### Task prompt
Could you write out the records below exactly as they appear?

Extracted material START

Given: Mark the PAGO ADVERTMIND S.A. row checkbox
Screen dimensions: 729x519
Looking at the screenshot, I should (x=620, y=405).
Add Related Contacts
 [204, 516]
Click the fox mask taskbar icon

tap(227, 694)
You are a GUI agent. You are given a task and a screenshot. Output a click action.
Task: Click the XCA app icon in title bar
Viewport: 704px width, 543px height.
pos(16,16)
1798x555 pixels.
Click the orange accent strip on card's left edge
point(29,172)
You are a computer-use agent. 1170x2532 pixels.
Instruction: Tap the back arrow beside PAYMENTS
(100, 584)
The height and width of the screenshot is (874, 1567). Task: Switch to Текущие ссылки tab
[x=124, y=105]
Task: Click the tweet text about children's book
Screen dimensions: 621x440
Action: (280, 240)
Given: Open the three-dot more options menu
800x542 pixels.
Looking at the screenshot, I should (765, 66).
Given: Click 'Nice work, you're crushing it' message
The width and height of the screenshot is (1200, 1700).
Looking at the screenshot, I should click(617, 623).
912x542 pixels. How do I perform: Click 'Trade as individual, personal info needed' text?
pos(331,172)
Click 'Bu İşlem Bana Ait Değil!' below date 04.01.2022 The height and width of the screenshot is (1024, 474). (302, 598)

Extracted material END

### Your response
Given: Mark the PAGO ADVERTMIND S.A. row checkbox
Screen dimensions: 729x519
Looking at the screenshot, I should (x=620, y=405).
Add Related Contacts
 [204, 516]
Click the fox mask taskbar icon

tap(227, 694)
You are a GUI agent. You are given a task and a screenshot. Output a click action.
Task: Click the XCA app icon in title bar
Viewport: 704px width, 543px height.
pos(16,16)
1798x555 pixels.
Click the orange accent strip on card's left edge
point(29,172)
You are a computer-use agent. 1170x2532 pixels.
Instruction: Tap the back arrow beside PAYMENTS
(100, 584)
The height and width of the screenshot is (874, 1567). Task: Switch to Текущие ссылки tab
[x=124, y=105]
Task: Click the tweet text about children's book
Screen dimensions: 621x440
Action: (280, 240)
Given: Open the three-dot more options menu
800x542 pixels.
Looking at the screenshot, I should (765, 66).
Given: Click 'Nice work, you're crushing it' message
The width and height of the screenshot is (1200, 1700).
Looking at the screenshot, I should click(617, 623).
912x542 pixels. How do I perform: Click 'Trade as individual, personal info needed' text?
pos(331,172)
Click 'Bu İşlem Bana Ait Değil!' below date 04.01.2022 The height and width of the screenshot is (1024, 474). (302, 598)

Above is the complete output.